RECORDS FOR THE EXERCISE Block Start
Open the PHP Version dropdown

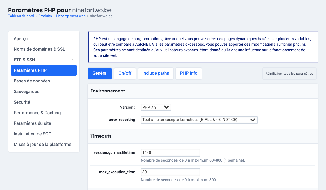coord(156,107)
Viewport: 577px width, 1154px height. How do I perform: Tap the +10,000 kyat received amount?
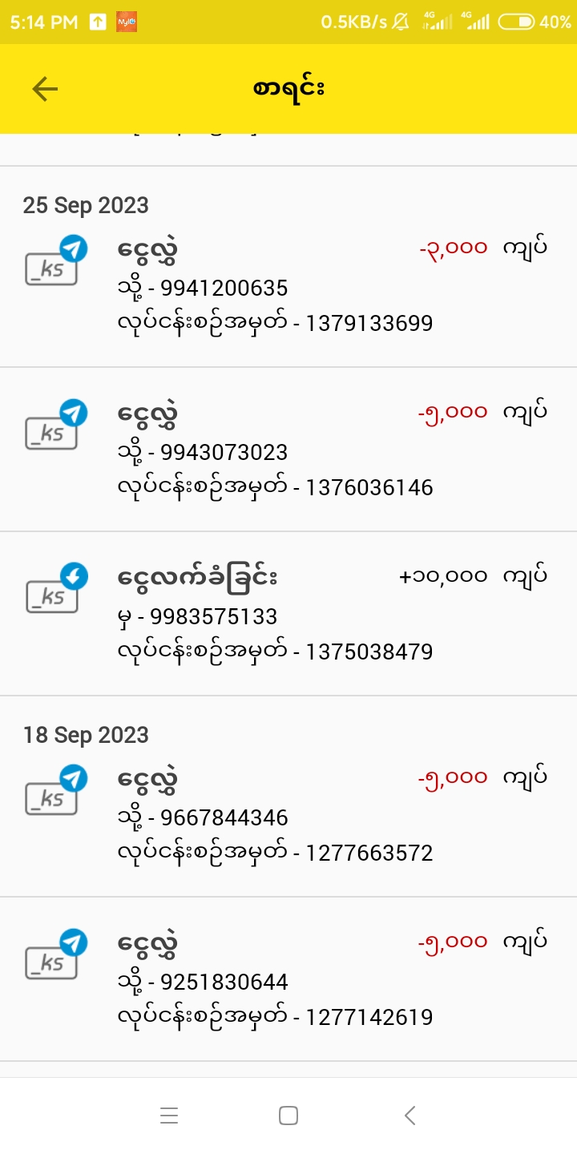[443, 576]
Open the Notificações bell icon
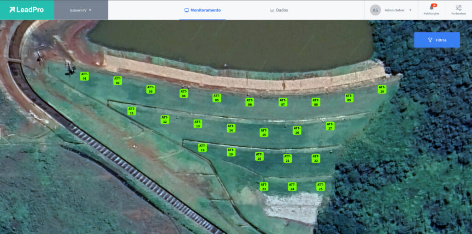This screenshot has height=234, width=472. pyautogui.click(x=431, y=8)
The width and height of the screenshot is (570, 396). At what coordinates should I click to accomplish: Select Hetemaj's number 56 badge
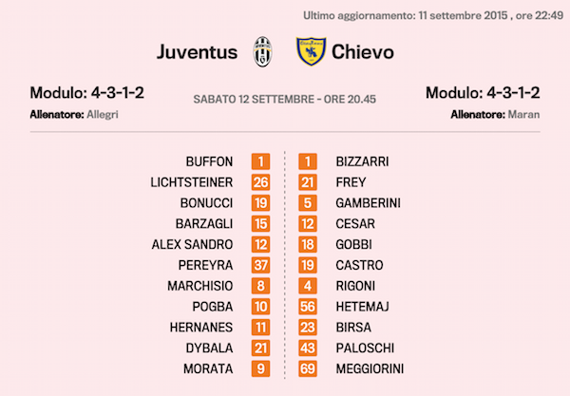pos(309,307)
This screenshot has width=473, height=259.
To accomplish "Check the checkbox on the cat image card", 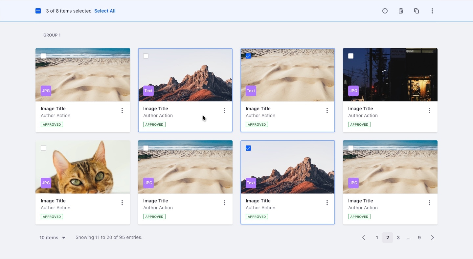I will click(x=43, y=148).
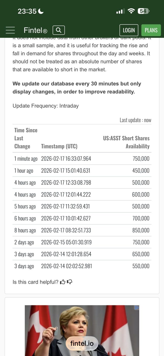
Task: Tap the ad choices icon on advertisement
Action: click(x=137, y=308)
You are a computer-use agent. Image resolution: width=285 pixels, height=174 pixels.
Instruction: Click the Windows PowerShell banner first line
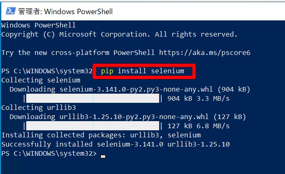(39, 25)
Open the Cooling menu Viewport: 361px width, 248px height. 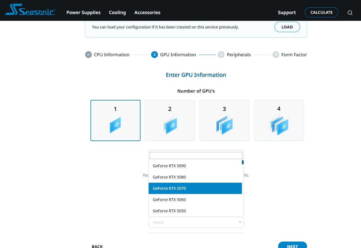pyautogui.click(x=117, y=12)
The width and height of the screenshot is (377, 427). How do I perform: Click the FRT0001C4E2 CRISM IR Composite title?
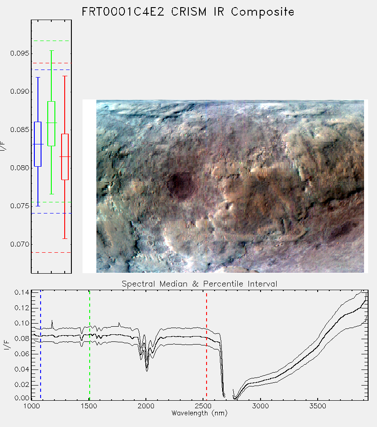pos(188,12)
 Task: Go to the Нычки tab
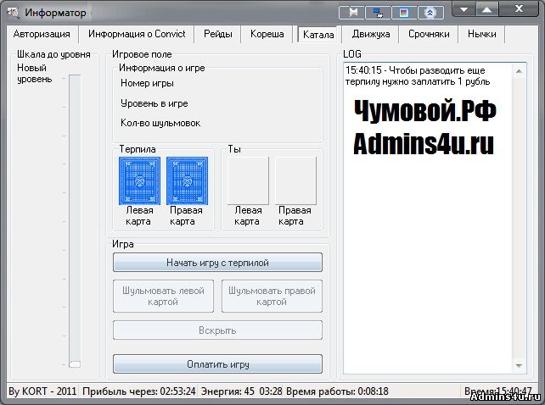coord(481,35)
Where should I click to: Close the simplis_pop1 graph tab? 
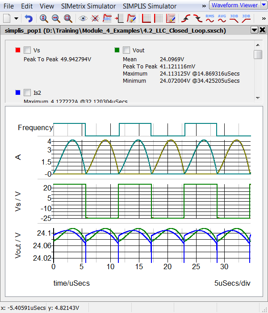click(262, 30)
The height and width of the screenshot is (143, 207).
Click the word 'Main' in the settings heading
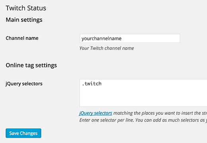click(x=12, y=20)
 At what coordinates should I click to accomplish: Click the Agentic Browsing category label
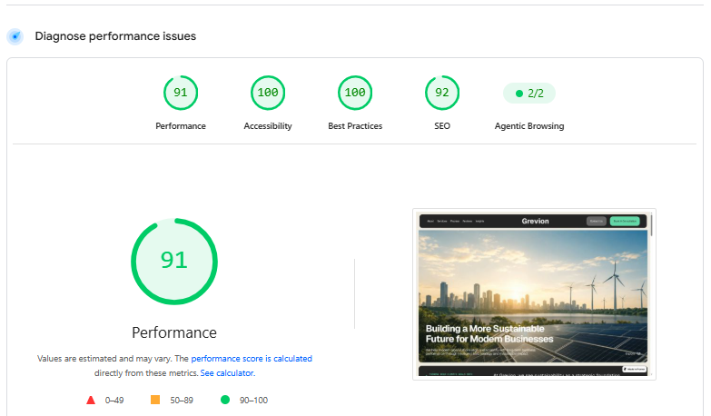(x=529, y=126)
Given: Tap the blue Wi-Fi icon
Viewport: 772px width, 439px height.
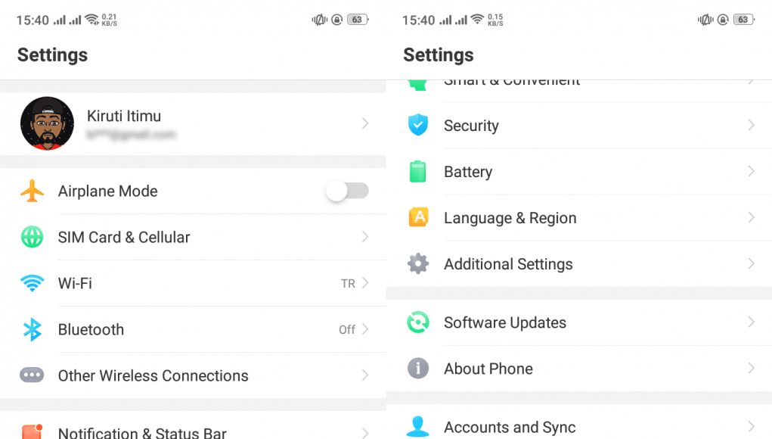Looking at the screenshot, I should tap(32, 284).
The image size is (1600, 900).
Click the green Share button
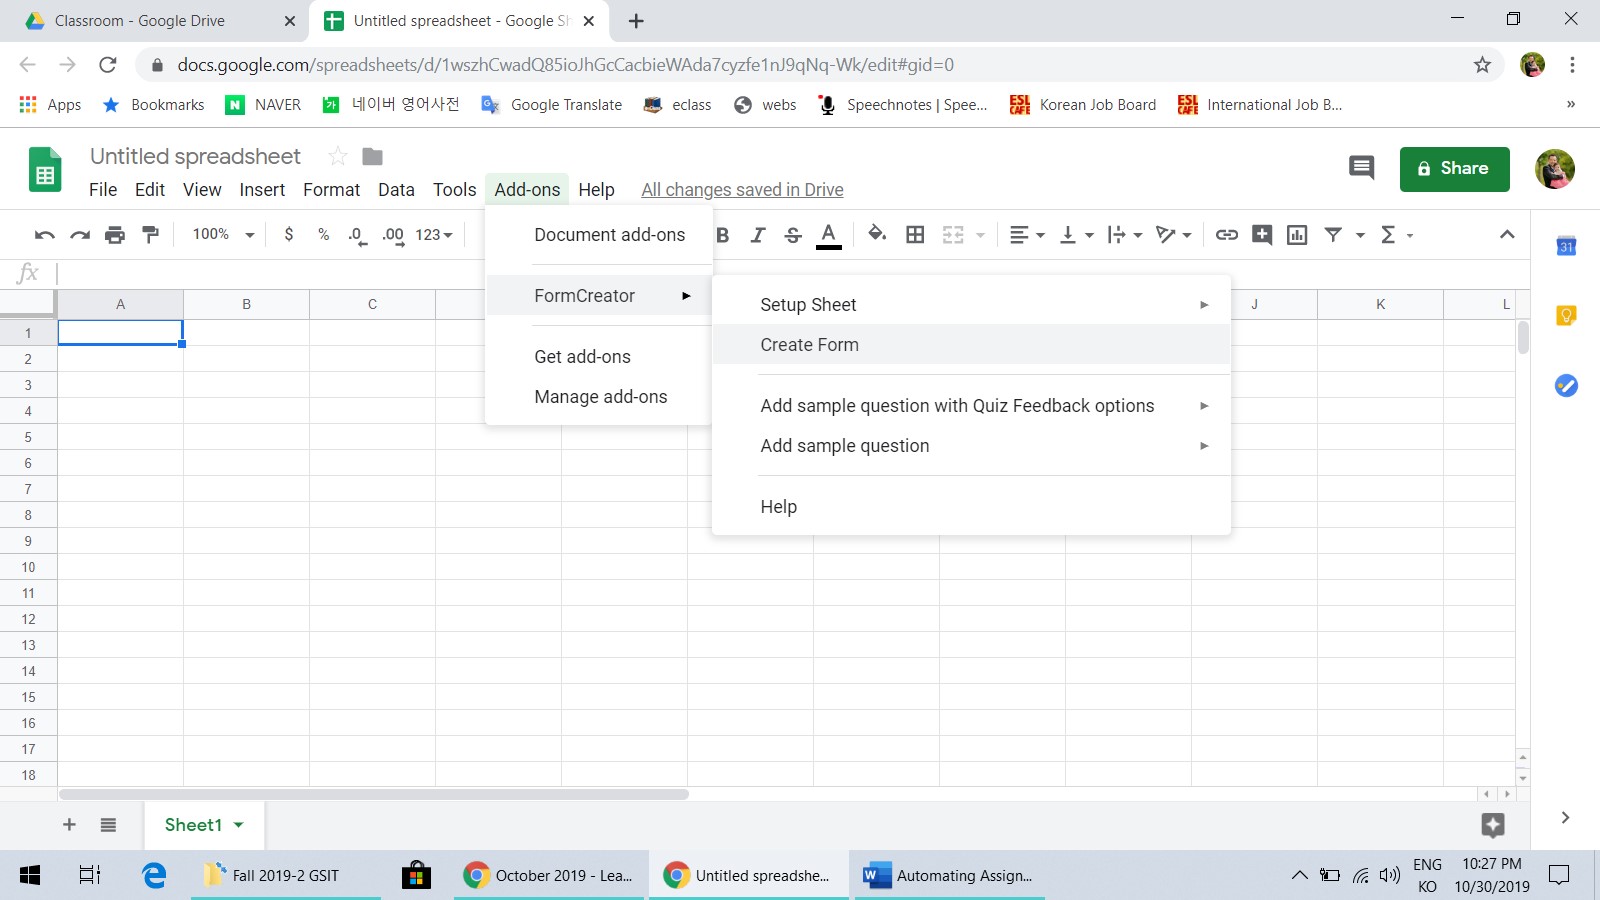(x=1454, y=169)
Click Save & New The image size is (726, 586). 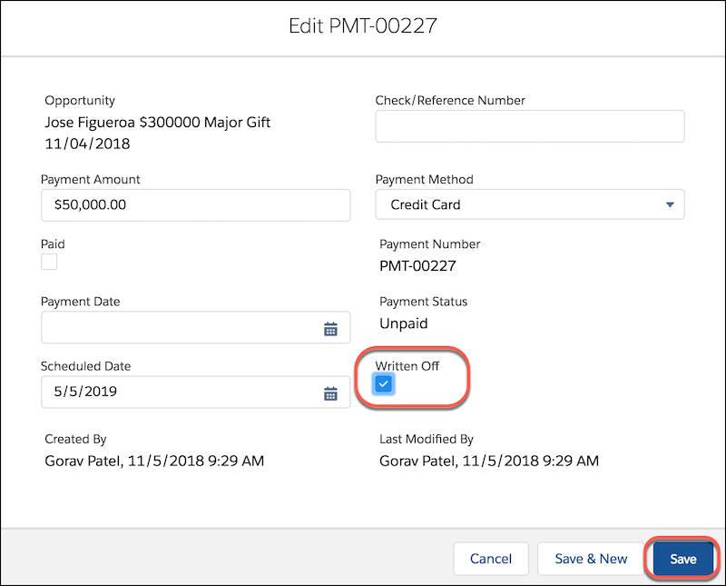592,559
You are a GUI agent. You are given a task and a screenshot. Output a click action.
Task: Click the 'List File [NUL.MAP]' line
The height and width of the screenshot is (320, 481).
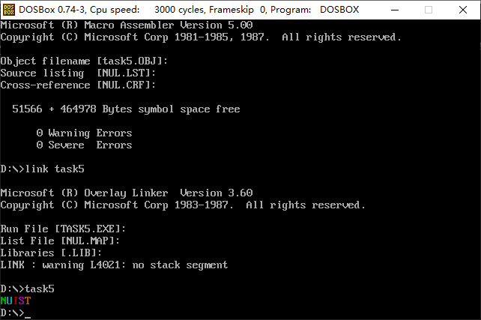click(x=60, y=241)

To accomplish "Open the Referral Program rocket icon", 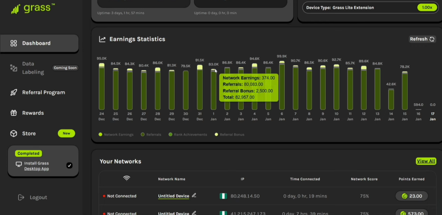I will (14, 92).
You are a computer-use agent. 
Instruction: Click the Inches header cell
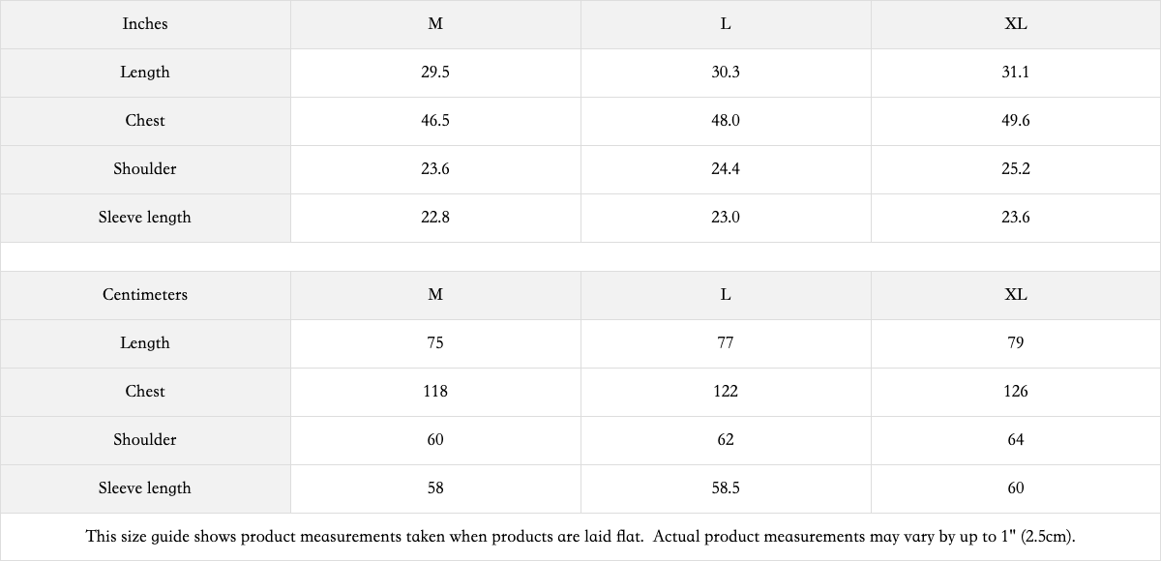[145, 24]
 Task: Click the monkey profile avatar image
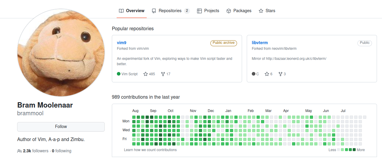(61, 53)
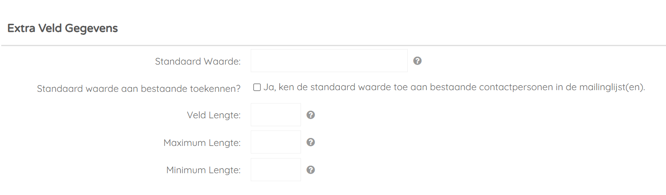Click the 'Extra Veld Gegevens' heading

point(62,28)
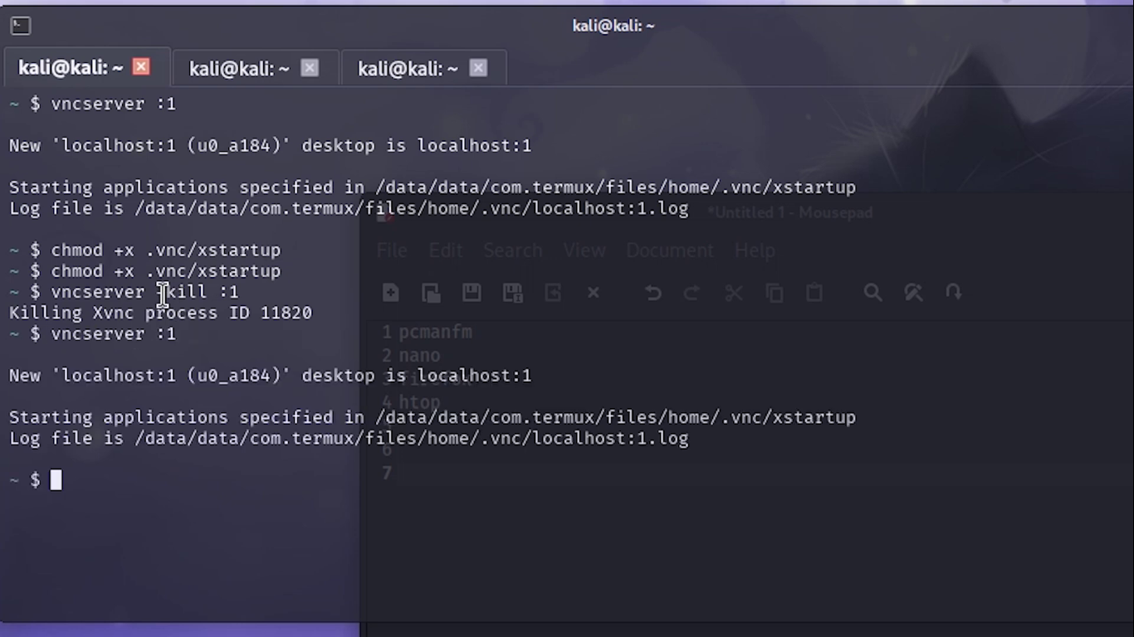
RECORDS FOR THE EXERCISE Block End
### WHAT YOU HAVE TO DO
How many of the lines above hold the word "computer"? Give only that number.

### TASK OUTPUT
2